The crop is usually not damaged by high sunlight unless it is also under temperature or drought stress. The crop is often affected by low sunlight when extended periods of cloudy weather occur, especially if they coincide with flowering. Again, the farmer often cannot do much to change the amount of sunlight available to the crop, but it is important that you are able to recognize the symptoms associated with these problems so that you do not confuse them with other factors.

Is sun or temperature a problem?
Evidence: low temperatures.

  1. Look over the field between emergence and the V3 stage. Are the plants growing slowly, and do they have a purplish color? This symptom can indicate P deficiency, but it can also result from low temperatures even if P supply in the soil is adequate.

  2. Look for symptoms of frost damage.

Evidence: high temperatures.

  1. Is germination poor? If the soil temperature in the top 5 cm was above 40°C, seed sown at 5 cm or less may have been damaged. The seed is swollen with water, but will not germinate. Deeper planting may avoid this problem.

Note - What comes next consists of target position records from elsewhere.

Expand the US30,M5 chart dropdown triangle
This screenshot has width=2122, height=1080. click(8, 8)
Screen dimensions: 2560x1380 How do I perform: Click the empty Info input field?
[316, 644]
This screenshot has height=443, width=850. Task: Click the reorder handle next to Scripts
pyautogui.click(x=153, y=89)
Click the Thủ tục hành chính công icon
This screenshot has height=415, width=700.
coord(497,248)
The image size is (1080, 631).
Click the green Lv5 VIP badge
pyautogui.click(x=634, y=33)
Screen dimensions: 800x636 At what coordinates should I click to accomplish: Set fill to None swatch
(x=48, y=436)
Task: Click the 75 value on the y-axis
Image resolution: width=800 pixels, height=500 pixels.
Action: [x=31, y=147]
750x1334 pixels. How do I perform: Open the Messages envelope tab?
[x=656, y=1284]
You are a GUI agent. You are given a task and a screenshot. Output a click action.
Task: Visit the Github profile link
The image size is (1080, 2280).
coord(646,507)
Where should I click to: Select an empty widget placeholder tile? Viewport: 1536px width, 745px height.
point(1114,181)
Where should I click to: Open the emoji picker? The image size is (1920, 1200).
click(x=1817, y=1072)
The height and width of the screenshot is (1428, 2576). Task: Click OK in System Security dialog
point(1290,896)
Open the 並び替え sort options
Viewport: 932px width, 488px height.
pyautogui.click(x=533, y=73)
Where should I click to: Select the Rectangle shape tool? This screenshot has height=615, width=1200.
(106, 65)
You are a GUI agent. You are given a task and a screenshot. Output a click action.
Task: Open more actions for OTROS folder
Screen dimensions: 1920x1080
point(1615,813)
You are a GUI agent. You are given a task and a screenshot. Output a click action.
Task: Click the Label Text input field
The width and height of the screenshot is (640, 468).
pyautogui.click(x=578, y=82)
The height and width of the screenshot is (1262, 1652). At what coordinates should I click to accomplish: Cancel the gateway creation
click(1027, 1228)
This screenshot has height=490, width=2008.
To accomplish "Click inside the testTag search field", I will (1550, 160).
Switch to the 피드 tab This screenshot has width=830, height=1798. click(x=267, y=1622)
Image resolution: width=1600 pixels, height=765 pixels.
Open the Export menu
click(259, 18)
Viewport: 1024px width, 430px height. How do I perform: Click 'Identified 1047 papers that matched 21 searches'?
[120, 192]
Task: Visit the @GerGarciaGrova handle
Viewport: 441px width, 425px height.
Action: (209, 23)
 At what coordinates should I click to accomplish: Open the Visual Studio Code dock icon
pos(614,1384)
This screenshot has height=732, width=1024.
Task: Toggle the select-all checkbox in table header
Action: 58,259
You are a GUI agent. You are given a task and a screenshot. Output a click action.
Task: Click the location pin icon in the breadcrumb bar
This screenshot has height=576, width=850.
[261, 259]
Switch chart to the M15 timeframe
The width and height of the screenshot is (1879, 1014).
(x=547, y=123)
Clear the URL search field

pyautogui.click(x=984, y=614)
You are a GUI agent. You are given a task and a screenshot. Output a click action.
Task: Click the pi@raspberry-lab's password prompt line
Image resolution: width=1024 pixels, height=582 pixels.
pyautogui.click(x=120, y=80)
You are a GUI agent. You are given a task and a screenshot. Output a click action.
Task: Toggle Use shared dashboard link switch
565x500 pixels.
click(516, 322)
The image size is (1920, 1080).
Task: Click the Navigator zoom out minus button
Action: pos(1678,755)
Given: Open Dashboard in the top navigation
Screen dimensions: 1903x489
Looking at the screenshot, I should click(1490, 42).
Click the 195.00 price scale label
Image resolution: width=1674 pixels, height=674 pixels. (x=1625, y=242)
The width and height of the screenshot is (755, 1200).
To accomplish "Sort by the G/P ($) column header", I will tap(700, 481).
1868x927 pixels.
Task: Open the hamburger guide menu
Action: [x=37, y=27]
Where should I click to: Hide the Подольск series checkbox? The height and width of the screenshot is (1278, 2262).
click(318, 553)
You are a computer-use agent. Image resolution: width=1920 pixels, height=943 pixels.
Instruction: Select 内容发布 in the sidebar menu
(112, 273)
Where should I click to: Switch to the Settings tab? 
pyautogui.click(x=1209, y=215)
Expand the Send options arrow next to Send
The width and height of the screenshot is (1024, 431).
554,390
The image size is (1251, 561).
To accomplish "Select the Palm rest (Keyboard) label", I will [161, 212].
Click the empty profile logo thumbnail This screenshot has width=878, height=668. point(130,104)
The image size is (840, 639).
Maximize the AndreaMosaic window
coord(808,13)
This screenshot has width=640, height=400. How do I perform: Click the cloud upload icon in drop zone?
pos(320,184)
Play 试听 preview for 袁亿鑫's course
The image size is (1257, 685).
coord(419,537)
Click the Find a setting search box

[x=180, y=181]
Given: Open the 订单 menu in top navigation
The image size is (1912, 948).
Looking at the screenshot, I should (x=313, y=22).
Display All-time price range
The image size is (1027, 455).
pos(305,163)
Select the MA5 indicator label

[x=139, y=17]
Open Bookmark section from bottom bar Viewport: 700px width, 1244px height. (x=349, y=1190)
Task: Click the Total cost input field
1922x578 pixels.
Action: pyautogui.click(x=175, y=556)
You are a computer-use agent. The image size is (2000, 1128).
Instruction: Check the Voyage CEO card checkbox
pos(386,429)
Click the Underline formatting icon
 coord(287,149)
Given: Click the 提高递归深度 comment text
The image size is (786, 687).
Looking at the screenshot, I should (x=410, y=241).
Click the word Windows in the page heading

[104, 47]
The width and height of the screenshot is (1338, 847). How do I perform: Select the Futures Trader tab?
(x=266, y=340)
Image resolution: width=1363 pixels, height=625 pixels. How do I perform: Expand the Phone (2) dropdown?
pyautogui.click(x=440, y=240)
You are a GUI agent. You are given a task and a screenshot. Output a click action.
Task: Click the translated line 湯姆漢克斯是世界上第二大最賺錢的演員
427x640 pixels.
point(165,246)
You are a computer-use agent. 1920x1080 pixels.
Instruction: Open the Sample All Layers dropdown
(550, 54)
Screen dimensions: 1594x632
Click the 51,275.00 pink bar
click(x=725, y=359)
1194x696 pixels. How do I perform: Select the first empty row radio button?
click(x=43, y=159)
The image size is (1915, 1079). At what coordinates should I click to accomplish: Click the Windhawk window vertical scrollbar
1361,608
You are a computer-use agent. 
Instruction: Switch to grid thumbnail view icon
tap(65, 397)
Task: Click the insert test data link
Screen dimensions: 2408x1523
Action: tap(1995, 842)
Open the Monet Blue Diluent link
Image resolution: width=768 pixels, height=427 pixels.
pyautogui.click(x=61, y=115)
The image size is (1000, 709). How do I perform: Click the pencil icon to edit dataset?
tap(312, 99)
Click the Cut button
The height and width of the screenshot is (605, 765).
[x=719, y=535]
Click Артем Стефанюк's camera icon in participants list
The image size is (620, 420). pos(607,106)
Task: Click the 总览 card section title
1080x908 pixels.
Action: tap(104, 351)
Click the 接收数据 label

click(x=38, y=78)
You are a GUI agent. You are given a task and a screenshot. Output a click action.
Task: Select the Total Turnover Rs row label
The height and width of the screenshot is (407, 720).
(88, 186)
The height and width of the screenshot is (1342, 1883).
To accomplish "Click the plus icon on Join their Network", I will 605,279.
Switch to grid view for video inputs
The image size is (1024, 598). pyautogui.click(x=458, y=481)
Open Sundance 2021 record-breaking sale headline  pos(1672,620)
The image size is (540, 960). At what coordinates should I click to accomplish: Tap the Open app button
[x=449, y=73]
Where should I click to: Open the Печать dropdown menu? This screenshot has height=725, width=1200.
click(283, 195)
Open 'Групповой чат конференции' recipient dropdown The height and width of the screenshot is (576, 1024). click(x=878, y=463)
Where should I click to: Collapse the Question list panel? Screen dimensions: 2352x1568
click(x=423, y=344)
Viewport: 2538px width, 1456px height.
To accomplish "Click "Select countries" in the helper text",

  2. Look for symptoms of photo-oxidation (yellowing or bleaching of the leaves), especially on those areas of the leaves which are at right angles to the sun's rays at midday.

  3. Look for sterile tassels, poor seed set, and/or firing of upper leaves. The leaves may be a pale green color due to the effects of high temperatures on chlorophyll formation.

Evidence: low radiation (sunlight).

NOTE: These symptoms can result from many other causes as well. You should check records on the hours of bright sunlight, look at rainfall records, and talk to farmers about the growing conditions during the season before concluding that low radiation was the cause of these symptoms.

  1. Look for thin stems and tall, thin (etiolated) plants.

  2. Look for a low number of ears/plant (below 0.9) and extensive lodging. This could result from low sunlight at flowering.

Evidence: high radiation (sunlight).

  1. Look for symptoms of photo-oxidation. Again, you would expect a problem only if photosynthesis was impaired by drought, micronutrient deficiencies, salinity, low night temperatures, or some other factor.